Even with the accelerated pace of SIV relocation, there are tens of thousands of other Afghans who worked alongside the United States who either are stuck in the pipeline or do not qualify for the program and will need to pursue other ways out, such as the administration’s new Afghan refugee designation.
It’s about keeping promises made, Butler said, not just by the US government, but also by veterans who are now back home and who had echoed that promise to their Afghan colleagues and allies.
“Many of our veterans were reiterating and explaining because of this belief in the system we put forth. … It’s very personal, because (the veterans) were making that promise to them,” he said.
Said Noor spent 17 years serving the United States as an Afghan interpreter. He emigrated from Afghanistan and joined the US Army and said he’s surprised at how quickly the Taliban has gained ground. But right now, the Army veteran is struggling to get his own family out of Afghanistan, saying they are calling him, looking for help.
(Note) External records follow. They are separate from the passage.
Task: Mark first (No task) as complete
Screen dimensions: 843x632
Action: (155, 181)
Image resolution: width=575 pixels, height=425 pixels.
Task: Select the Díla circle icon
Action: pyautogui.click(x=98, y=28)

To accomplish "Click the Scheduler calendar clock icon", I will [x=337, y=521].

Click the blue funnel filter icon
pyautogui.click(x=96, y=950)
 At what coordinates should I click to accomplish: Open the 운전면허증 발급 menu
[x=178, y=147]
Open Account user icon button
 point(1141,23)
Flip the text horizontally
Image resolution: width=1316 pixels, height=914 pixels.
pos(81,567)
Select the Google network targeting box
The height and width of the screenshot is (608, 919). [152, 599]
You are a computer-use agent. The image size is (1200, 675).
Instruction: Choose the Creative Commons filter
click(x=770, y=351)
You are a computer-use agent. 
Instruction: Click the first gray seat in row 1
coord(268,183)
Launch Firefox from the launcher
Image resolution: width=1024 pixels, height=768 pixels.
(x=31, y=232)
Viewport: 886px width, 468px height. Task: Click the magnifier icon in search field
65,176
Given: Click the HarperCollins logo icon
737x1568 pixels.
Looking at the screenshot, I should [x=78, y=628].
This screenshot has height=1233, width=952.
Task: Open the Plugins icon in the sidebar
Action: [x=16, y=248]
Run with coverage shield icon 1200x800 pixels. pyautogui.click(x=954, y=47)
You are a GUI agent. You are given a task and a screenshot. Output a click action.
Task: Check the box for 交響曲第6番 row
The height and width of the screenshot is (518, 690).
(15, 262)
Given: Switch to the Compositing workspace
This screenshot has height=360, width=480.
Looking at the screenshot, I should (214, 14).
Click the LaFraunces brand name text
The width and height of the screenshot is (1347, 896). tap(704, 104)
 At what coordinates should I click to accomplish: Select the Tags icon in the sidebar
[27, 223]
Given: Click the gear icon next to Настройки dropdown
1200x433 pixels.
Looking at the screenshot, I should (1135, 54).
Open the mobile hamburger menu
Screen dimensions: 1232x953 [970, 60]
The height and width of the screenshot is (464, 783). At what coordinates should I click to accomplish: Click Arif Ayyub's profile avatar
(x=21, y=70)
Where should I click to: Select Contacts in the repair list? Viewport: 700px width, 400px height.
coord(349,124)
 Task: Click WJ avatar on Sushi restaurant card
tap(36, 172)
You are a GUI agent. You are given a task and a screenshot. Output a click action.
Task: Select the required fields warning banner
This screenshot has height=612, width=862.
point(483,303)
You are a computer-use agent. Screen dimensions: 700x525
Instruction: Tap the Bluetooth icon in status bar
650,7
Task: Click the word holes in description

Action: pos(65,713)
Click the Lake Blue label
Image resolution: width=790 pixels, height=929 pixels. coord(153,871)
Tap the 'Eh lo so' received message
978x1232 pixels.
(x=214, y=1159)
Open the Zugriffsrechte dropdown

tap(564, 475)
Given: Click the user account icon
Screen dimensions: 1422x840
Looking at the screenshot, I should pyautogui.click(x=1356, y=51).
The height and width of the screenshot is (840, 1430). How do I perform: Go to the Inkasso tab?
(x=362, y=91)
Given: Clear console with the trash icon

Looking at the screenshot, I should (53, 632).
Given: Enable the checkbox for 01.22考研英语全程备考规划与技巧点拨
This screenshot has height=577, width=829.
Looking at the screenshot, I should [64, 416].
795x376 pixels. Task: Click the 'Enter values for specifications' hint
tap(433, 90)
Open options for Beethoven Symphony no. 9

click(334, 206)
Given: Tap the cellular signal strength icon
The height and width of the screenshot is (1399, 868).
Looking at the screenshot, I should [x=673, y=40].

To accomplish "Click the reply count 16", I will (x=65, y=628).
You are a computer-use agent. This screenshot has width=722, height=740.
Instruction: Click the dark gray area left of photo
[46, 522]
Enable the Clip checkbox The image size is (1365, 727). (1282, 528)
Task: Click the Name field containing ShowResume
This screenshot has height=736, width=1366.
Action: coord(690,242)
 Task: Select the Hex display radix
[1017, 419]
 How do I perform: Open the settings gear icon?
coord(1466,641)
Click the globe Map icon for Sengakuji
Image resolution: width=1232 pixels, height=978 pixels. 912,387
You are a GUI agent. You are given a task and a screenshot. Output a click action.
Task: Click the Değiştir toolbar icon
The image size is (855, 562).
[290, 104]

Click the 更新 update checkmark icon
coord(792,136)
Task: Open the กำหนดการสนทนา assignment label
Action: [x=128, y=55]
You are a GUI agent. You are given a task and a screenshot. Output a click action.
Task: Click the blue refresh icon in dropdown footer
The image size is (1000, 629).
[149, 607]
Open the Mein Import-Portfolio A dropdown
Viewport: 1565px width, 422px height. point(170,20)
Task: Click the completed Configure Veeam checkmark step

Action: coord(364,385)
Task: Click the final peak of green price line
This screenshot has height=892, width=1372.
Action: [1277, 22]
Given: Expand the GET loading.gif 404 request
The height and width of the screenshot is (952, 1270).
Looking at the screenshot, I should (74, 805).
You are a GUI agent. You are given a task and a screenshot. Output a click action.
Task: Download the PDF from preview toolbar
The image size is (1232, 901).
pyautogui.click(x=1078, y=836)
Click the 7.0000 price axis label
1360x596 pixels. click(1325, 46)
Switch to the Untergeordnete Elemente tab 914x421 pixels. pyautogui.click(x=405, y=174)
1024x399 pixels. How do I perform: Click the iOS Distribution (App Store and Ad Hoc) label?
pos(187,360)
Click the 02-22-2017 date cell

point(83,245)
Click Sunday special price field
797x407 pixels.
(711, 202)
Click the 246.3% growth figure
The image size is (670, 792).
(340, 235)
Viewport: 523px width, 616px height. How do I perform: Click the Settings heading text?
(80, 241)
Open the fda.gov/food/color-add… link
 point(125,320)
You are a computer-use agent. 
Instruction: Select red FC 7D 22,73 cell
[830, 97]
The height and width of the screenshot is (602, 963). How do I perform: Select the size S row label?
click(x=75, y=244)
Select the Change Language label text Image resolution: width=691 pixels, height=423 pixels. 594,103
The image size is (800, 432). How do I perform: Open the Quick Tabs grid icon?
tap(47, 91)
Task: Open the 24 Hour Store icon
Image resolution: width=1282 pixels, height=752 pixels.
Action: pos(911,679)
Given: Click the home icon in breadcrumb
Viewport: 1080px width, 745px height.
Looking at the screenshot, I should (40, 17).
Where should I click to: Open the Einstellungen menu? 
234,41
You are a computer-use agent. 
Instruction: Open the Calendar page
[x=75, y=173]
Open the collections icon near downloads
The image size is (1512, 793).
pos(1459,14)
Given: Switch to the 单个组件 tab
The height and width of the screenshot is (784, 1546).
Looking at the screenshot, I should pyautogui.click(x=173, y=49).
“How are they going to get out of Afghanistan, or are they going to become the next target for the Taliban?” he said.
So far his effort has been in vain, Noor said, acknowledging that if it’s this difficult for him as a US citizen to get his family out, he can’t imagine what it’s like for non-citizens.
“If I put myself in the shoes of the other interpreters who do not have any US contact, or the local interpreters in Afghanistan, their life is in as much danger as my family’s life is,” he said. “And they have no way out of the country.”
‘These are people we relied on’
Kristen Rouse served three tours in Afghanistan, spending a combined 31 months there. But asked whether she felt the past 20 years had been worth it, Rouse, the president of the New York City Veterans Alliance, told CNN, “It’s a really hard question to answer.”
She said she felt troops should have been brought home long ago, but she compared the way the withdrawal has been executed with the United States yanking a carpet out from underneath the feet of Afghan allies.
An interpreter she worked with — a husband and father of five — is currently in hiding, Rouse said, unable to overcome barriers in the visa program. Rouse said she was one of many veterans messaging with Afghan allies who can’t get out.
“It is gut-wrenching,” she said. “These are people we relied on, that we promised that we wouldn’t leave them behind. And we’ve abandoned them through bureaucracy and through failing to have a plan to get them out. And they’re being hunted. They’re being hunted and murdered.”
Zeller told CNN he agreed with ending the war, saying it was shameful that it had been allowed to go on long enough that his children could have fought in it. But said he’s heartbroken for the people he’s spent 10 years trying to help.
“I fear we’re going to leave Afghanistan the way we left Bagram: in the middle of the night, without telling our Afghan friends,” he said.
There are some stories of hope: Keen grew close to the Afghan interpreter he worked with, Rahim Haidary, after they met in Afghanistan in 2016. Since then, Gerald and his wife, Lynette, have fostered a relationship with Haidary and his family. They think of him as a son, and Haidary’s children know Lynette and Gerald as grandma and papa, the couple told CNN’s Pamela Brown.
They have been working to get Haidary and his family to the United States through the SIV application program, with the help of the Association of Wartime Allies, they said. But Lynette said the process is taking years.
The Keens have some relief: The family was able to evacuate to Canada, and last Sunday, Haidary and his family landed in Toronto, where they’re undergoing a two-week quarantine, the couple said.
Keen said he is grateful but that Haidary is only “halfway home,” adding, “I hope this is a continuation to the US and not a destination.”
CNN’s Jennifer Hansler contributed to this report.